Came across an article in the press yesterday that sounded like something we’d heard sometime before…….


Grenada’s Prime Minister Dr. Keith Mitchell is proposing the setting up of a new regional airline alliance including LIAT and the national carrier of Trinidad and Tobago, Caribbean Airlines.Dr. Mitchell, who recently held talks with his Trinidadian counterpart Patrick Manning, also met Tuesday with the Barbados Prime Minister David Thompson with the matter of regional air transportation high on the agenda.

Grenada is a minority shareholder in LIAT and Dr. Mitchell is proposing that it enters a cooperative agreement with Caribbean Airlines for the benefit of the regional travelling public.

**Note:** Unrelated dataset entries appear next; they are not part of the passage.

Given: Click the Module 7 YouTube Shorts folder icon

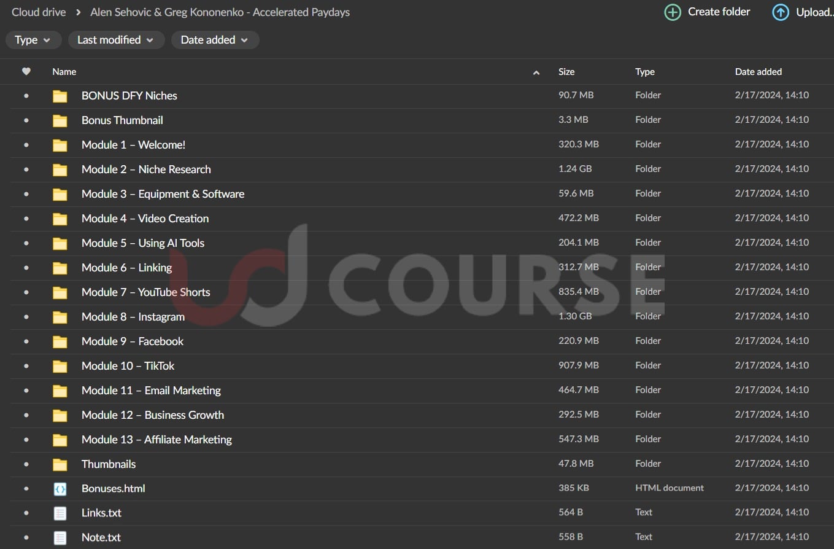Looking at the screenshot, I should tap(60, 292).
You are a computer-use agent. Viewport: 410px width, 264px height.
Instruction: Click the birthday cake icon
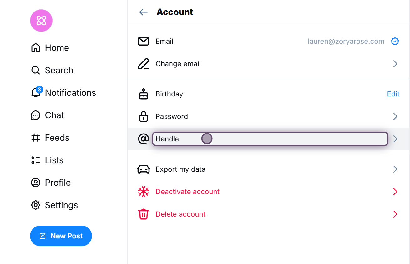tap(144, 94)
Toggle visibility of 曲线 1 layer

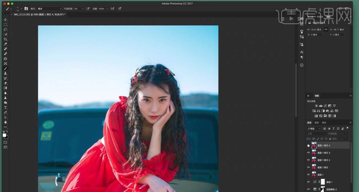(x=309, y=182)
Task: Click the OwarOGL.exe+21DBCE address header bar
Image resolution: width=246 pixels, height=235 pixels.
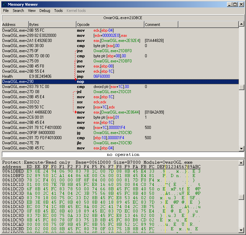Action: coord(123,17)
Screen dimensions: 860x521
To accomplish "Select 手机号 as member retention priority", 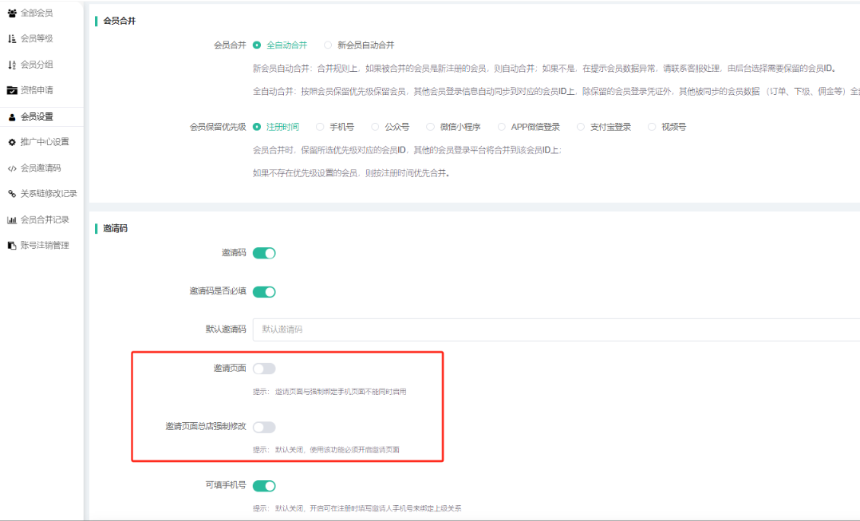I will (x=320, y=127).
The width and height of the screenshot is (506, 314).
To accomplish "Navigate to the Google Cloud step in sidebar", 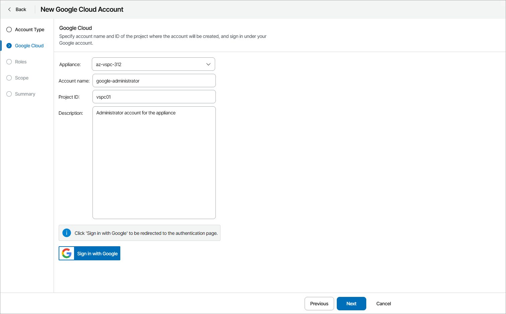I will (29, 46).
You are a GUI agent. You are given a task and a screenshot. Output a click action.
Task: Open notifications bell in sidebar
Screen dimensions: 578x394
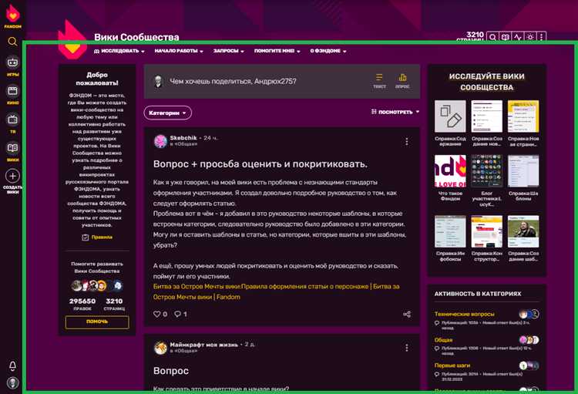pyautogui.click(x=12, y=365)
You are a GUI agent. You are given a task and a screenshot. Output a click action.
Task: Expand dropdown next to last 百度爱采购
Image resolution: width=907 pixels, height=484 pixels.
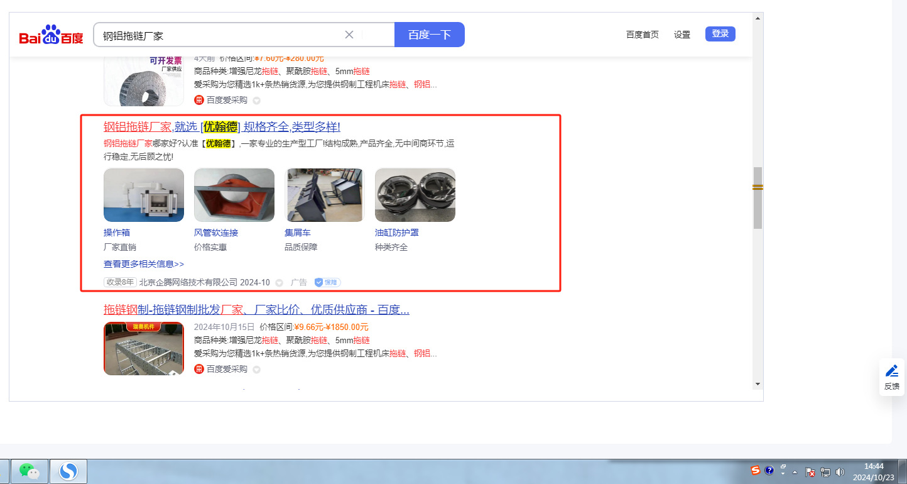256,370
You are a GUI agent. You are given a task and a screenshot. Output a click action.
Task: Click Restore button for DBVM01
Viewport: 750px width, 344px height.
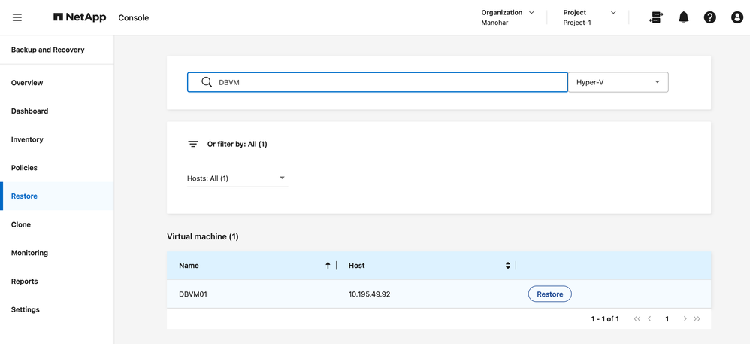[549, 294]
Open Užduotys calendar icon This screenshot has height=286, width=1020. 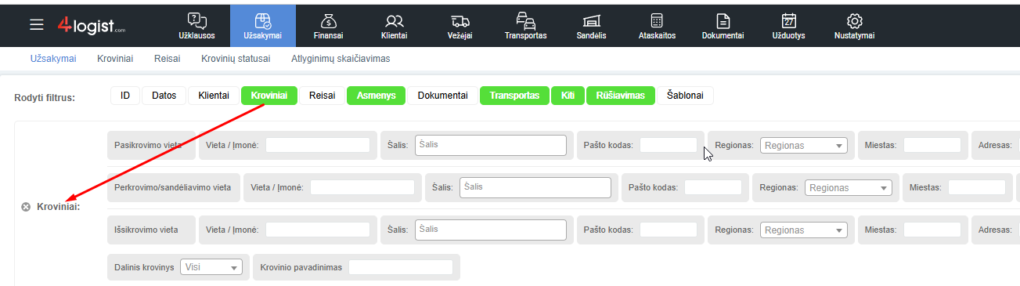(x=789, y=21)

“What you need is a cooperative arrangement and Caribbean Airline providing services at particular times when LIAT is not able to service those areas, and there are so many opportunities for transport linkages that can be beneficial to any serious airline that we are not utilizing,” Dr. Mitchell told the Caribbean Media Corporation (CMC).

“In my view I would say that only five percent, maximum 10 percent of our people do get the opportunity to travel within the region, in light of the current transportation problems.

“We are talking about CSME (Caribbean Single Market and Economy) and regional cooperation and at the same time our people are not able to travel,” Dr. Mitchell added.


Wonder if it will work this time.


February 12, 2008

Barbados Taxi Drivers Threaten To Sue Local BMW Dealership For Poor Quality Service.

The Ultimate Driving Machine????

Local Barbadian Taxi drivers who have recently been in the news protesting poor service from the local BMW dealership have threatened to sue the dealership for time lost due to the vehicle being out of service. The taximen’s lawyer Chester Sue (No you can’t make stuff like this up) threatened the lawsuit to members of the local media today.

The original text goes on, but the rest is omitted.